§ PROBLEMS:
A. Transcribe the stretch from "Borax, laundry soap, and" through "for most stuff." in the burnt molasses thread.
B. Answer these questions from the burnt molasses thread:
(i) Which three things does the first post say don't work when used separately?
(ii) How many times was the oven cleaner method tried before it was reported not to work?
(iii) What does the last reply suggest putting on the end of a drill?

§ PAGE:
* start *

# Burnt Molasses



## NostalgicGranny (Aug 22, 2007)

I burnt molasses on my favorite stainless steel dutch oven. I have tried everything i can think of to get it off. It is burnt on hard almost like an enamel finish. Does anyone have any tips for removing this?

Borax, laundry soap, and salt don't work (separately). Neither does reheating it.


----------



## Ninn (Oct 28, 2006)

I've done this on some of my metal baking pans. Spray the pan down with oven cleaner, close it in a black plastic trash bag and leave it to sit over night. Rinse and wash the next day. Repeat until molasses or whatever else you have burned on is gone. Works for most stuff.


----------



## NostalgicGranny (Aug 22, 2007)

Thank you - thank you - thank you!
I will try this tonight.


----------



## NostalgicGranny (Aug 22, 2007)

It didn't work. I have tried it three times now. :grump
Would it ruin the pan if i took my hubby's grinder to it? The fine one not the coarse one.


----------



## Ninn (Oct 28, 2006)

no idea. worst that can happen is u try and fail, right?


----------



## NostalgicGranny (Aug 22, 2007)

The way I see it, it is a total loss right now. I have really had to do some creative cooking without it.


----------



## TexasArtist (May 4, 2003)

Have you tried one of those wire wheels that you put on the end of a drill? Wire brush it out maybe?


----------

* end *

§ DATA EXCERPTS:
* start *

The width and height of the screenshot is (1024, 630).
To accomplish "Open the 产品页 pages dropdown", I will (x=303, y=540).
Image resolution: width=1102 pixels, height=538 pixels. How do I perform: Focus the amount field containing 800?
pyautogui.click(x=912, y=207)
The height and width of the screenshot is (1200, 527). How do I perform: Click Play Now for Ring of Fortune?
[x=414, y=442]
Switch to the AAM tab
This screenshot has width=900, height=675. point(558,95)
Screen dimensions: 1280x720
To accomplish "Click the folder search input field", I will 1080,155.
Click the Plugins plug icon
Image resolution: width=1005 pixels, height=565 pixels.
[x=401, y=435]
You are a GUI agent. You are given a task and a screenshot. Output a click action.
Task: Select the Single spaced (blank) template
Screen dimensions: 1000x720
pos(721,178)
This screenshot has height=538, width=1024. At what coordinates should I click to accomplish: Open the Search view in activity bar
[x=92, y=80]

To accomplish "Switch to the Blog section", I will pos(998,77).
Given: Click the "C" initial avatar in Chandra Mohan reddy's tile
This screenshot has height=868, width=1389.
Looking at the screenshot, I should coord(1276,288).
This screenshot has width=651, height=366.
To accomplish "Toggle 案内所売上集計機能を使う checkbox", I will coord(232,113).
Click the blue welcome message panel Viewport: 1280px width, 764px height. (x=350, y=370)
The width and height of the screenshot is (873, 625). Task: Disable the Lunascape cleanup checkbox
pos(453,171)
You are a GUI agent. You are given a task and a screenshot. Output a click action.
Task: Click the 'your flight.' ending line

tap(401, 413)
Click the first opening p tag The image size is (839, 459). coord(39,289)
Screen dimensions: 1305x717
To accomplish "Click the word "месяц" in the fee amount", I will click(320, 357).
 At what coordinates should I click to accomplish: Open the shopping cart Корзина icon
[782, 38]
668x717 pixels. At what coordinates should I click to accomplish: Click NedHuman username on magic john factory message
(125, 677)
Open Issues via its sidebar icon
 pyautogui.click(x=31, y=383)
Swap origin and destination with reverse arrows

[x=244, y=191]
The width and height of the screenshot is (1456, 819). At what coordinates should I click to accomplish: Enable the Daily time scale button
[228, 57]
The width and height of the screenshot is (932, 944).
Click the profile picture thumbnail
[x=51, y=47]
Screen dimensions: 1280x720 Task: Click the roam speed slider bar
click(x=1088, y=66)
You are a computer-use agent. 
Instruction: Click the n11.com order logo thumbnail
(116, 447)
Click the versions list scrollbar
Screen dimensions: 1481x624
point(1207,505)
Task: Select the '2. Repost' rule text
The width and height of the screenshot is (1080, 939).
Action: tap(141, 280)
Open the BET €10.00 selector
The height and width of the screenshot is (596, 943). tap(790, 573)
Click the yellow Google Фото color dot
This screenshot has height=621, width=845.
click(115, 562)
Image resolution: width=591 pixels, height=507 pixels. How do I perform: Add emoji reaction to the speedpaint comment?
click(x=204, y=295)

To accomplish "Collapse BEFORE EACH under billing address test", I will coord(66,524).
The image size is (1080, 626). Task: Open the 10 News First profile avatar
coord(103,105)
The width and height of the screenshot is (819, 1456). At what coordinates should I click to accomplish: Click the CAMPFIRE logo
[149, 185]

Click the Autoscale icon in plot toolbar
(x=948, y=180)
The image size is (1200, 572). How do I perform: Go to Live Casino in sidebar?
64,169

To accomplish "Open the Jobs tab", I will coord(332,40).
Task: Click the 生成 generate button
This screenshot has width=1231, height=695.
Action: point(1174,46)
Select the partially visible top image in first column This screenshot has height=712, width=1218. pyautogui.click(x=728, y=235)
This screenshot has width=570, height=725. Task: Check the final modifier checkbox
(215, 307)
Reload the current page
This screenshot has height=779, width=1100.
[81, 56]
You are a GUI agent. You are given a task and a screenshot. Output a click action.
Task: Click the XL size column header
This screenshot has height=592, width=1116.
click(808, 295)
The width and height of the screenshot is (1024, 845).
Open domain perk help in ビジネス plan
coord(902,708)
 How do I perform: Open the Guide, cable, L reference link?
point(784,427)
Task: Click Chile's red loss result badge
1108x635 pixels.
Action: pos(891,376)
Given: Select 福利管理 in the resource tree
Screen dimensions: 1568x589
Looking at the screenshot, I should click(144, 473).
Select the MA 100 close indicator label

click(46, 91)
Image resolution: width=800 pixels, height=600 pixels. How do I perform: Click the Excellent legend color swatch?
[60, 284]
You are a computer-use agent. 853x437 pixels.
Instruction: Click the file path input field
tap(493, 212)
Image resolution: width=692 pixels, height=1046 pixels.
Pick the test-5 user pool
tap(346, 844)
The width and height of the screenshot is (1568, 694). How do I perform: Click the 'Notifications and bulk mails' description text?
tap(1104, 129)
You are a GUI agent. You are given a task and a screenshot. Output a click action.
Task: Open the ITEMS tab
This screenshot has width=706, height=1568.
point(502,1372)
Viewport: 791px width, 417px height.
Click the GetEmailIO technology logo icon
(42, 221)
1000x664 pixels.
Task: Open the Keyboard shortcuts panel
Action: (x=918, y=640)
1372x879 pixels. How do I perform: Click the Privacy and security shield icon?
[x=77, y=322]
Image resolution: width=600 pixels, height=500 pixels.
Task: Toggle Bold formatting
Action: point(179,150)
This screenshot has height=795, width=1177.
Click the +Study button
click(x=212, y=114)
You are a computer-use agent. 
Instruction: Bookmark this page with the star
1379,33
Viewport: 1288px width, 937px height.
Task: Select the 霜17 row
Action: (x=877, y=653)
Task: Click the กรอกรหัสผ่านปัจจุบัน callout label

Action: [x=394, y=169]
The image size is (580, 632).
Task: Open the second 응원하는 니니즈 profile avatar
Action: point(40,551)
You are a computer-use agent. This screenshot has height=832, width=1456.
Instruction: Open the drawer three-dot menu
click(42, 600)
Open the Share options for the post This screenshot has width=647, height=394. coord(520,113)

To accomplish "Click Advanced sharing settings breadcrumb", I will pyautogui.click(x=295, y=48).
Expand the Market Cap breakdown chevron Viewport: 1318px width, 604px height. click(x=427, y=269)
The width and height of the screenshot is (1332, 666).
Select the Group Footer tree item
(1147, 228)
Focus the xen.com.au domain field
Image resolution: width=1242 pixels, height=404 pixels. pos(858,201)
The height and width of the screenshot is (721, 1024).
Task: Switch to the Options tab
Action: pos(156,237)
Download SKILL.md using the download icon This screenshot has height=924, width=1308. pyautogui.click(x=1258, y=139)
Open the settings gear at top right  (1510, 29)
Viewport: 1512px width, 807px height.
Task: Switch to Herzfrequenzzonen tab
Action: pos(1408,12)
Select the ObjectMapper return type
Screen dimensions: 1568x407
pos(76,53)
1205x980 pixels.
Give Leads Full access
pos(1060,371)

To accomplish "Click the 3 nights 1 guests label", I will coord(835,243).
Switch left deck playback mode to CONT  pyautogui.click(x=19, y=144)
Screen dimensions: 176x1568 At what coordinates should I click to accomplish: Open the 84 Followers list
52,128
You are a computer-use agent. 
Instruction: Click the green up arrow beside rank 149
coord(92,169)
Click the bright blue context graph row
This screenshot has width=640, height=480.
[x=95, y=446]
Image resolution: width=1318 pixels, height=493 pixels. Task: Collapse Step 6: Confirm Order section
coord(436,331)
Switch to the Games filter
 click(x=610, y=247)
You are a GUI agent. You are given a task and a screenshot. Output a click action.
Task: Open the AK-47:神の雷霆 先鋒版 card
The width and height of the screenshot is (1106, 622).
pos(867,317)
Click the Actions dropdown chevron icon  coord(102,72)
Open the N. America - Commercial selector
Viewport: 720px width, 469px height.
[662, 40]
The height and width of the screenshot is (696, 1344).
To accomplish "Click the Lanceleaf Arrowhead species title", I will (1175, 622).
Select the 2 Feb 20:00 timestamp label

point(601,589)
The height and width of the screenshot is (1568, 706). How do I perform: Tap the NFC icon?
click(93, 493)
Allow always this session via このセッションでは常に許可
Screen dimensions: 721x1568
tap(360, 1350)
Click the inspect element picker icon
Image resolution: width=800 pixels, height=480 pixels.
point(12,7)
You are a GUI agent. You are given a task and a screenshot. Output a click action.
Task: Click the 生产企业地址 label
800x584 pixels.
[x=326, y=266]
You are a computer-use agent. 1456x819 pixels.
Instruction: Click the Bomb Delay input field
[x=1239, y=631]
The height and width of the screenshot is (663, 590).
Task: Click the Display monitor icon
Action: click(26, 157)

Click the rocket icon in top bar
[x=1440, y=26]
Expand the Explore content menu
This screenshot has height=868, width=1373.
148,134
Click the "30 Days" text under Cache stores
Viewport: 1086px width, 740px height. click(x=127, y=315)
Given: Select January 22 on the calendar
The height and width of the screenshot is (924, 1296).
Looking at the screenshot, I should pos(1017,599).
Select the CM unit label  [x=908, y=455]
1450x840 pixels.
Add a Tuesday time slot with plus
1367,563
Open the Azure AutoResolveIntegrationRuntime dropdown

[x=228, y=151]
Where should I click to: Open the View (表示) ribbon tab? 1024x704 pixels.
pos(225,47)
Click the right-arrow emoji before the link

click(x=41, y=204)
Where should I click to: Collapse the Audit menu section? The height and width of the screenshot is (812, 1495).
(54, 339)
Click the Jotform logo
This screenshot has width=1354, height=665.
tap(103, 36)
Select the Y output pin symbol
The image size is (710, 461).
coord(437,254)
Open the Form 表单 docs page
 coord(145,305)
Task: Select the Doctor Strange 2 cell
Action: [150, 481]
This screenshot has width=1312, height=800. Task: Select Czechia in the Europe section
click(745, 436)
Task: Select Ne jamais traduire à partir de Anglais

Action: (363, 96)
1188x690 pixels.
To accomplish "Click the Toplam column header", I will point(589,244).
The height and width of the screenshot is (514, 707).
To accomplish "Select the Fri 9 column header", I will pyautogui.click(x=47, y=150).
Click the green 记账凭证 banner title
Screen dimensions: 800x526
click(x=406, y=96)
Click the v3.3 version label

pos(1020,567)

* end *

§ WORKED ANSWERS:
A.
Borax, laundry soap, and salt don't work (separately). Neither does reheating it.


----------



## Ninn (Oct 28, 2006)

I've done this on some of my metal baking pans. Spray the pan down with oven cleaner, close it in a black plastic trash bag and leave it to sit over night. Rinse and wash the next day. Repeat until molasses or whatever else you have burned on is gone. Works for most stuff.

B.
(i) Borax, laundry soap, and salt.
(ii) Three times.
(iii) A wire wheel.